━━━ Working data

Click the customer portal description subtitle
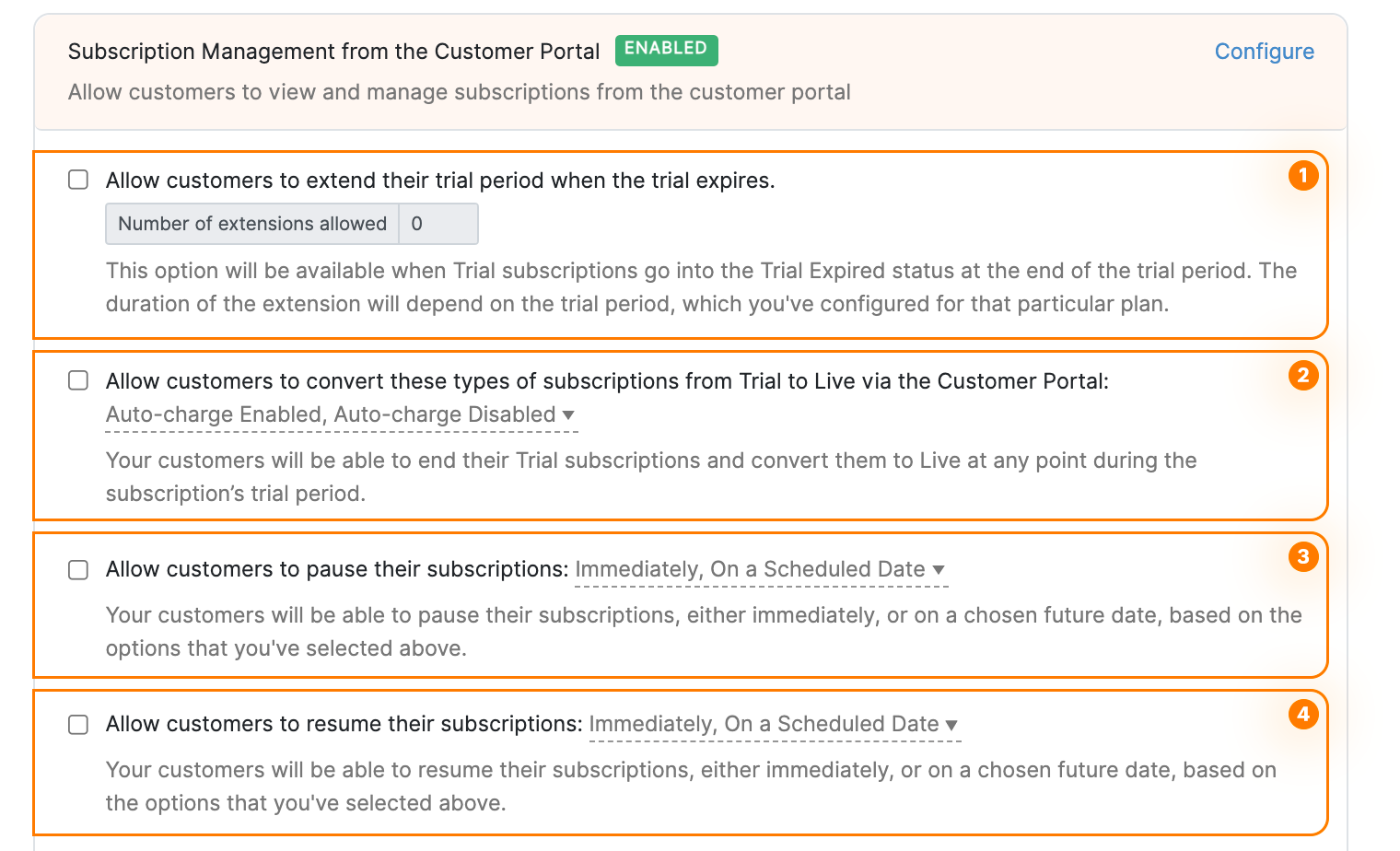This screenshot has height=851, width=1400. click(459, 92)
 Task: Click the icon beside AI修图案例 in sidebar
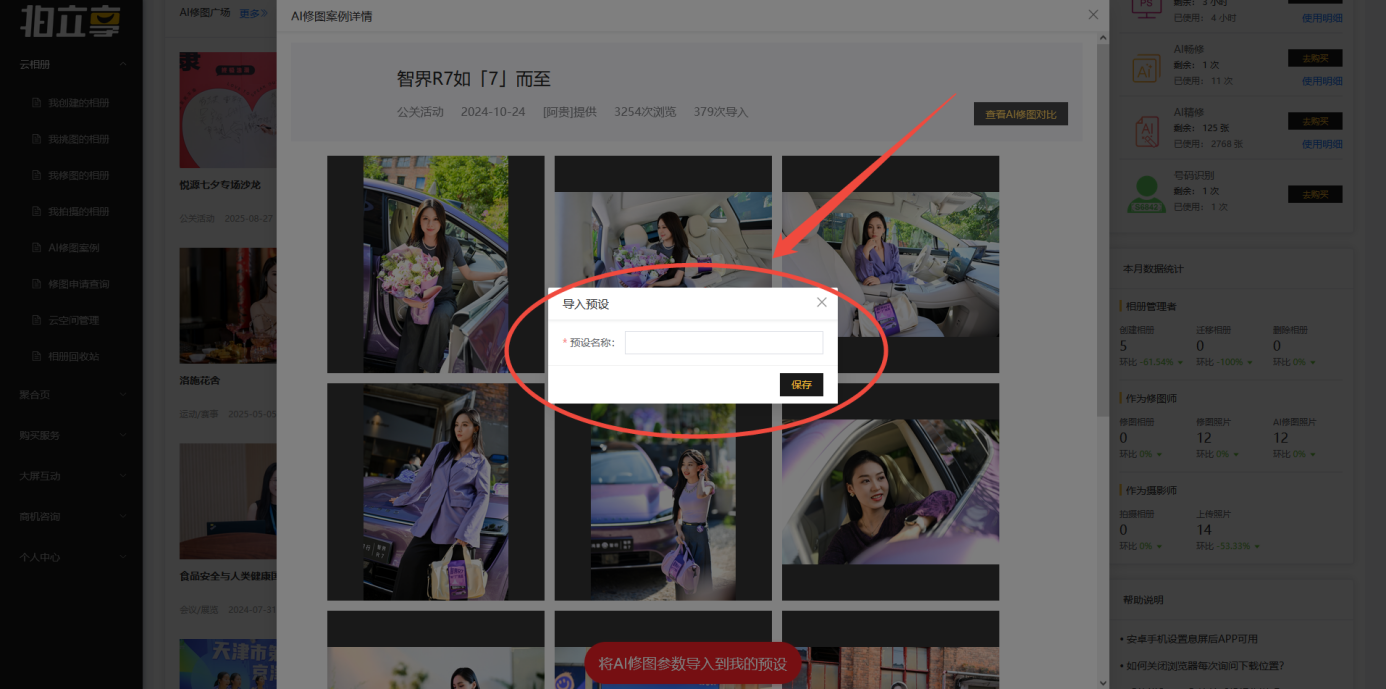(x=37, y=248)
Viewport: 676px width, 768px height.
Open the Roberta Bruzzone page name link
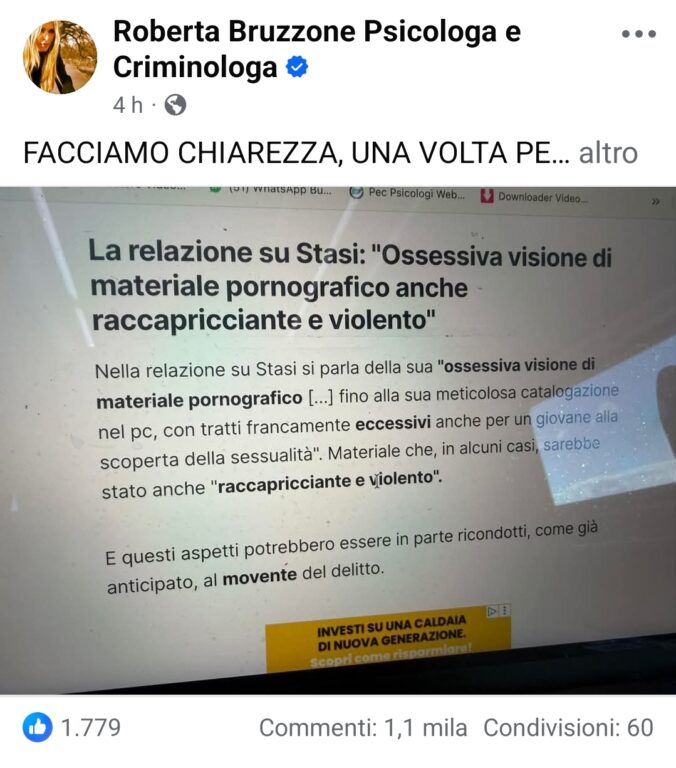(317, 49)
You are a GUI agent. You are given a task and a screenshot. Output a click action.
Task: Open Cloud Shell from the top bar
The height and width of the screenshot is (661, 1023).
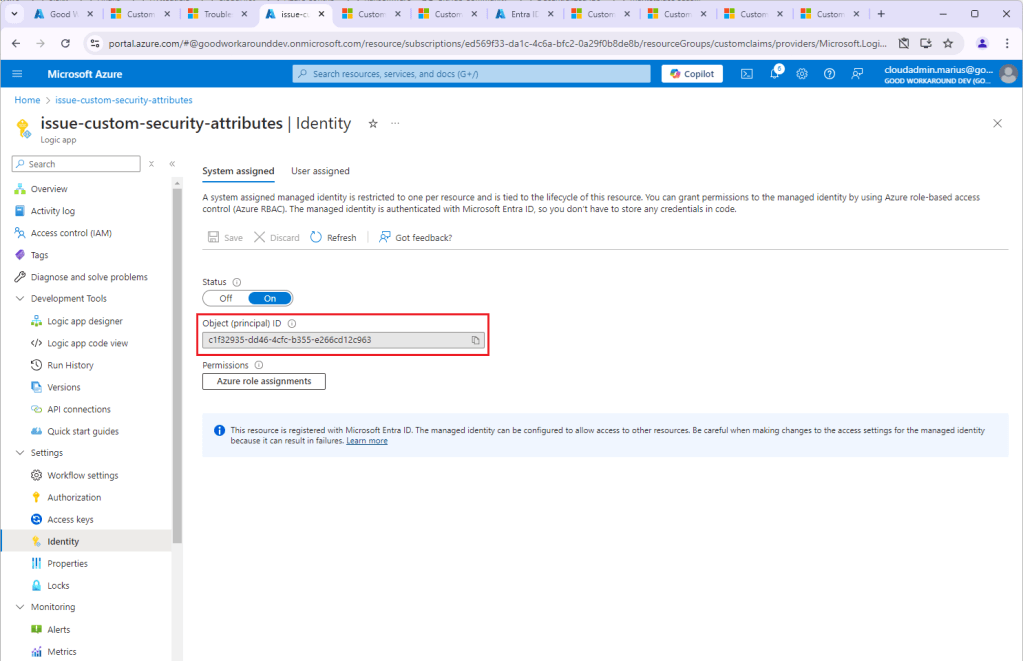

━━━━━━

Task statement: Reproduce the lines from the line with "You are a GUI" through the last line of the entries exactly, including both ends and excluding pictures.

Written response:
You are a GUI agent. You are given a task and a screenshot. Output a click action.
Task: Open Cloud Shell from the top bar
The height and width of the screenshot is (661, 1023).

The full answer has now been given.